Tot slot het meest waardevolle en unieke wat we bezitten: tijd!
Deboosere benadrukt dat tijd ons meest kostbare goed is. Het geloof dat ‘we almaar langer leven’ creëert volgens hem een valse realiteit die maakt dat we te lichtzinnig met onze levenstijd omspringen. Zo in de trant van ‘we leven langer dus waarom zouden we niet wat langer werken. Tot plots het leven voorbij is.’ Hij noemt de lof der luiheid, het recht op nietsdoen als denkbeelden voor de toekomst, met pleitbezorgers als Bertrand Russell en Paul Lafargue (*4) en Keynes met zijn 16-urige werkweek.
Wij hebben niets tegen luiheid, maar werken is echter het probleem niet. Zinloos werk, het produceren van overbodige en wegwerpgoederen, vervuiling en uitputting van de aarde is het probleem. Arbeid in overeenstemming met de fundamentele doelstellingen van Deboosere zal veel tijd, inspanning en creativiteit kosten. Daar valt nog veel werk te verrichten.
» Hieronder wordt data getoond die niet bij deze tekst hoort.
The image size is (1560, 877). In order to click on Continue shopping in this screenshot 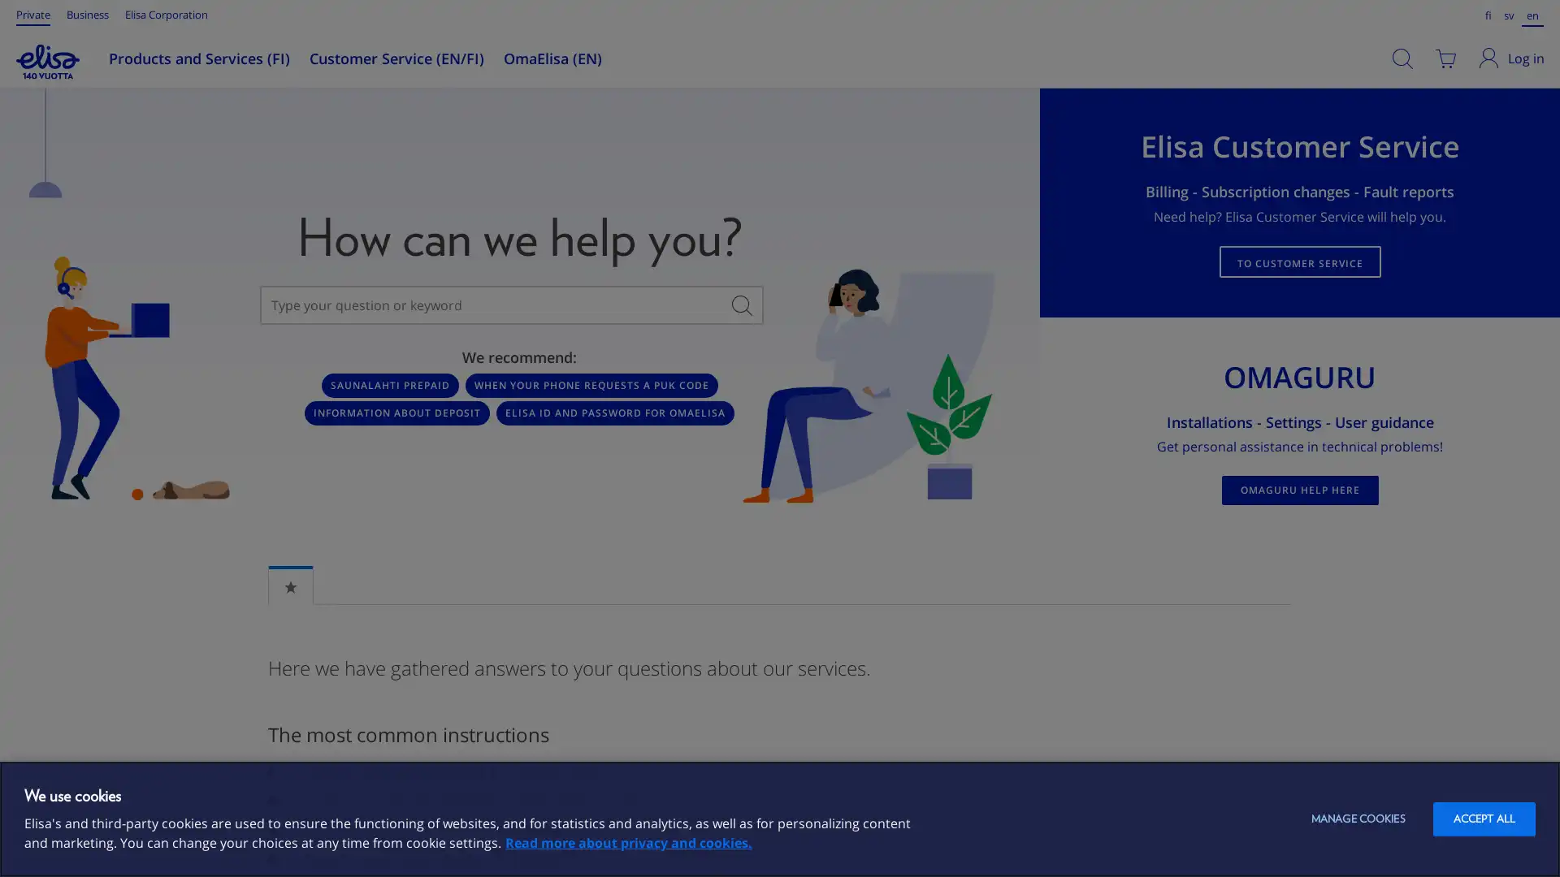, I will do `click(429, 183)`.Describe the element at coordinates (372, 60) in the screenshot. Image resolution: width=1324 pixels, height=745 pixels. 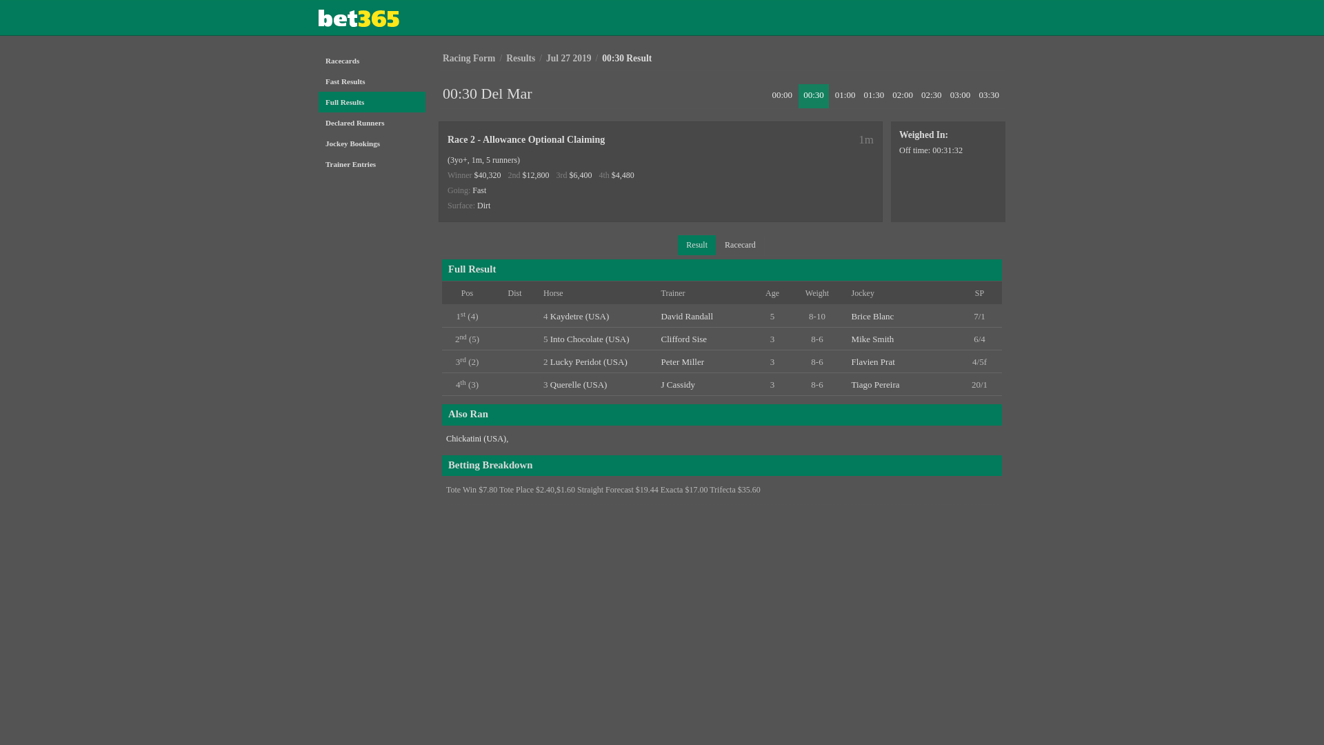
I see `'Racecards'` at that location.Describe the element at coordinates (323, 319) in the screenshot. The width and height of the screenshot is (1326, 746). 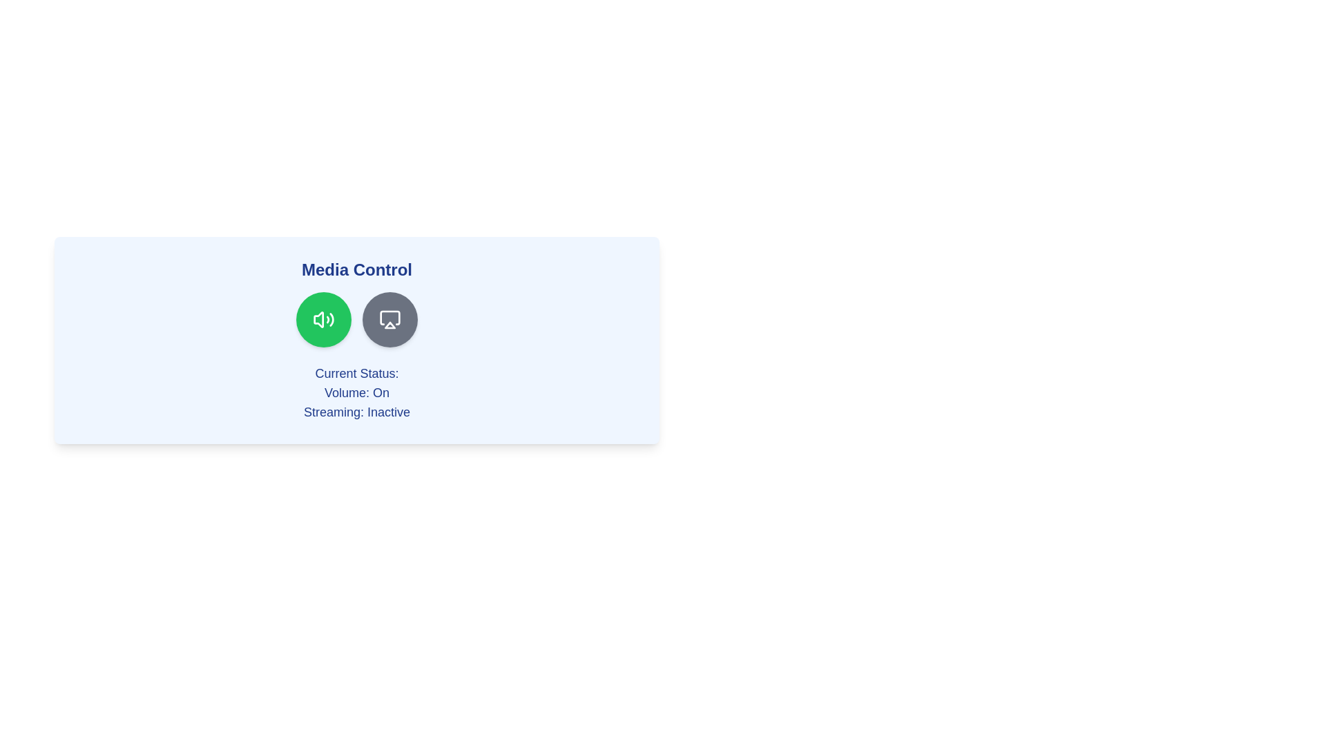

Met deze kritische kanttekening moeten we de bespreking beëindigen. Het gaat om een helder en inspirerend boek met een vraag-en-antwoordstructuur die overzicht biedt en de lezer vasthoudt. In tijden van pandemie, waarin duidelijk wordt hoe de gezondheidszorg geteisterd is door de neoliberale kaalslag is het lezen van dit boek een verademing!
Voetnoten
(*1) Auke van der Woud, Koninkrijk vol Sloppen, Achterbuurten en Vuil in de negentiende eeuw, uitgeverij Bert Bakker, 2012. Nederland was het koninkrijk vol sloppen, waar tot ver in de jaren zestig van de vorige eeuw woningen met een bordje aan de muur onbewoonbaar verklaard waren, maar toch door grote gezinnen bewoond werden.
(*2) Rond de Eerste Internationale, Jacques J. Giele, uitgeverij Kelder, 2016
(*3) Zie Wim Kok, Frans Rutten en de informatiepolitiek van het neoliberalisme
(*4) Lafargue, een schoonzoon van Marx, was het onderwerp van een beroemd citaat van Karl Marx. Kort voordat hij in 1883 stierf, schreef hij Friedrich Engels in verband met Franse marxisten als Lafargue en Guesde: “Wat voor mij vaststaat is dat, als zij marxisten zijn, ik geen marxist ben”).